Start of Block
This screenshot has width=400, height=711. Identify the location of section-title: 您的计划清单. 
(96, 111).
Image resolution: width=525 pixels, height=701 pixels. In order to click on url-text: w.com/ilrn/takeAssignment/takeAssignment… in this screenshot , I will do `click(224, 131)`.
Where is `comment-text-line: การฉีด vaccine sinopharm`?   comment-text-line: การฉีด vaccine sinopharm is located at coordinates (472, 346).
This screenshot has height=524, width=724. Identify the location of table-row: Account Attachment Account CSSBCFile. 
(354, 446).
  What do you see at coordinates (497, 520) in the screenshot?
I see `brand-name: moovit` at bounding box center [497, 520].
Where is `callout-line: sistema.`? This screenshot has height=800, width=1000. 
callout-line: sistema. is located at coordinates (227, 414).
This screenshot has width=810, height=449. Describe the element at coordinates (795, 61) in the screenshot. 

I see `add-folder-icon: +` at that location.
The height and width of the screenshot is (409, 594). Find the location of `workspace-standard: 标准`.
End of Block
Start of Block
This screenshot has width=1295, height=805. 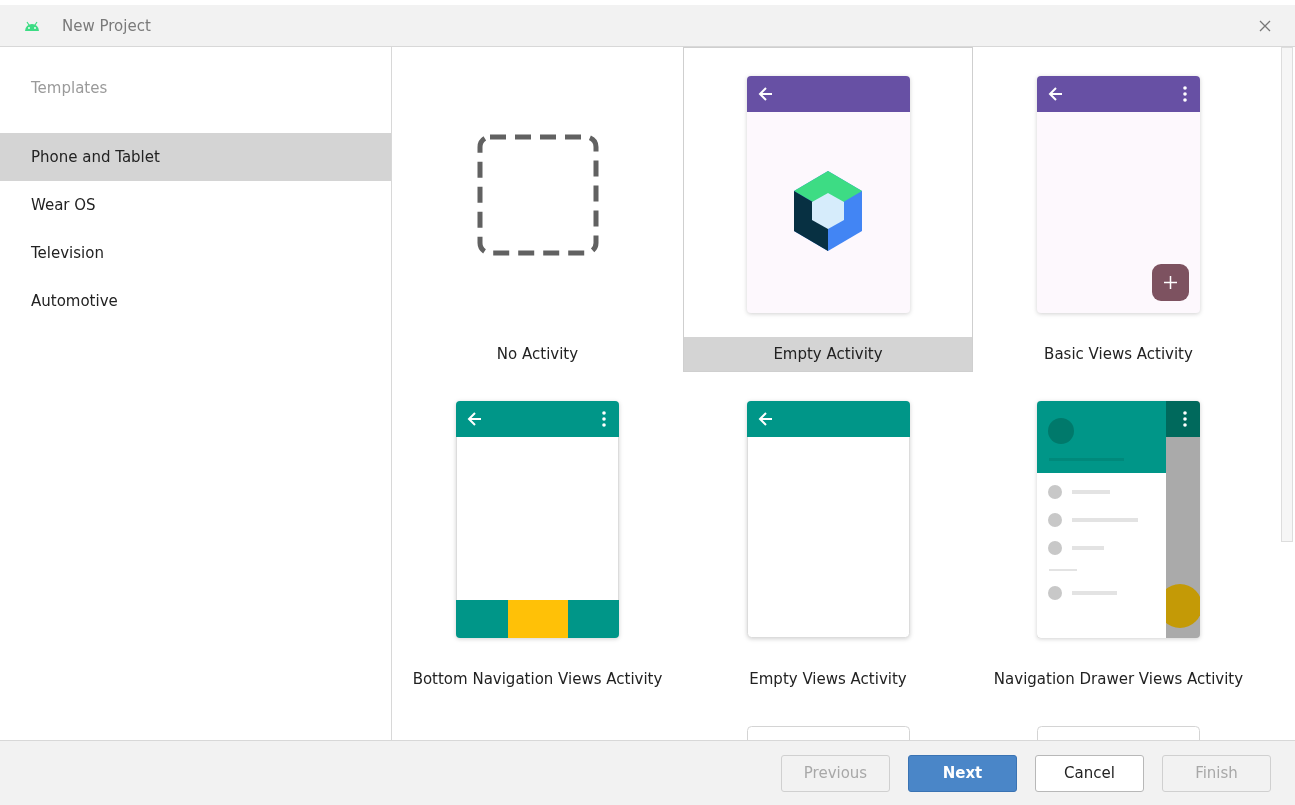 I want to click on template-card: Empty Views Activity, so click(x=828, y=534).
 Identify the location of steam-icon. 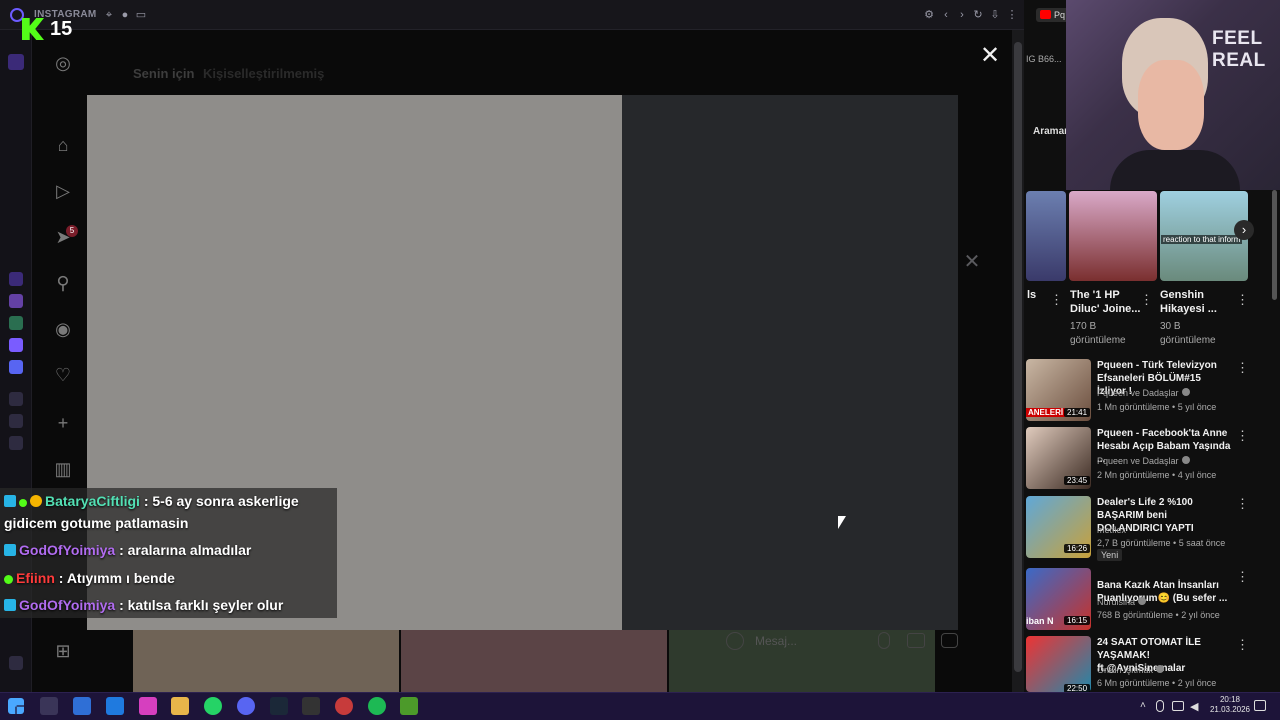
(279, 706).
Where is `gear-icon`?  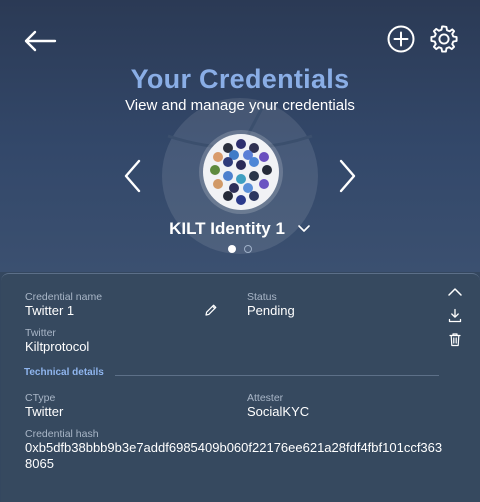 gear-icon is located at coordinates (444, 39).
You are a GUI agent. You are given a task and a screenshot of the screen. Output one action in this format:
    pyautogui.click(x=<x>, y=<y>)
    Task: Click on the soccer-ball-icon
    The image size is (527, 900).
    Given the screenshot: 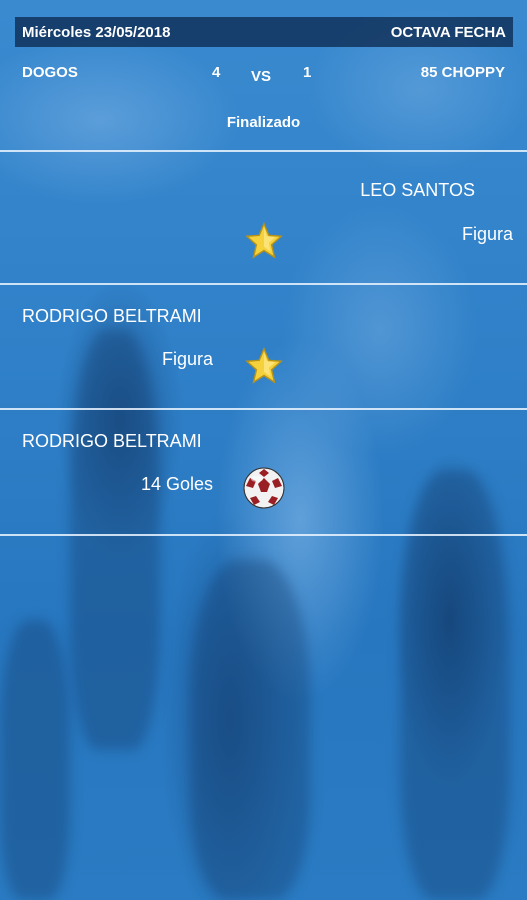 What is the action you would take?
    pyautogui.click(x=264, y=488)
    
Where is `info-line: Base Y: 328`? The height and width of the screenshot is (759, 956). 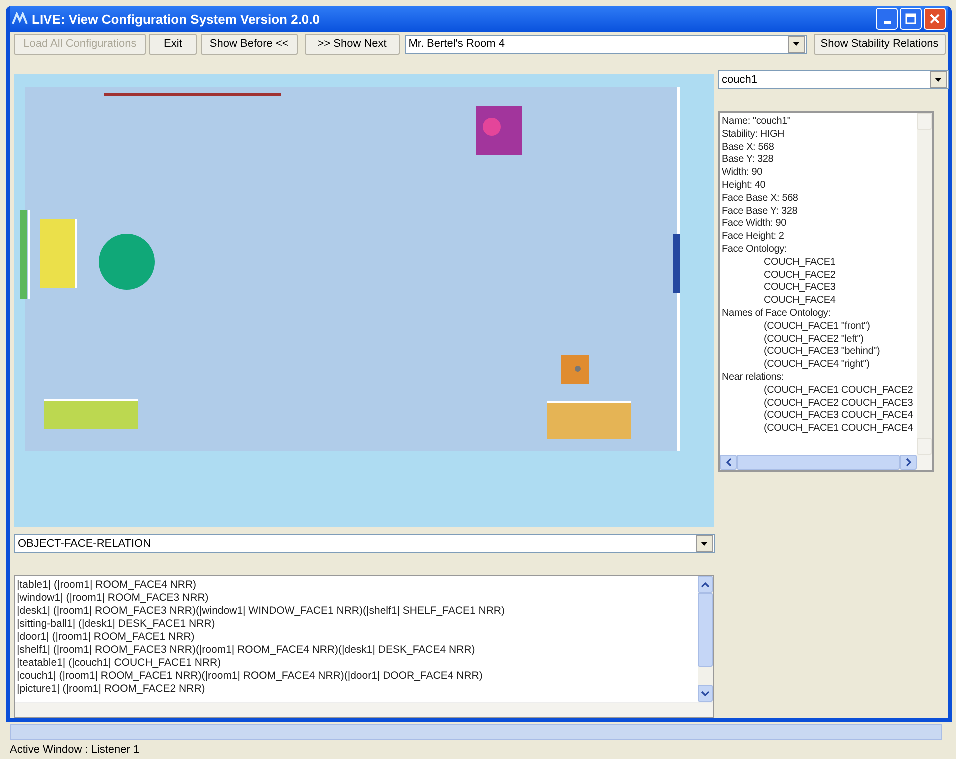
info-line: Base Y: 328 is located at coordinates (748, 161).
End of Block
#### [What to do]
Copy out the entries above word for word, everything from the line containing "coordinates (472, 346)." down to the line containing "(354, 446).", including both of those lines.

#### [Exercise answer]
Where is `comment-text-line: การฉีด vaccine sinopharm`?   comment-text-line: การฉีด vaccine sinopharm is located at coordinates (472, 346).
This screenshot has height=524, width=724. Identify the location of table-row: Account Attachment Account CSSBCFile. 
(354, 446).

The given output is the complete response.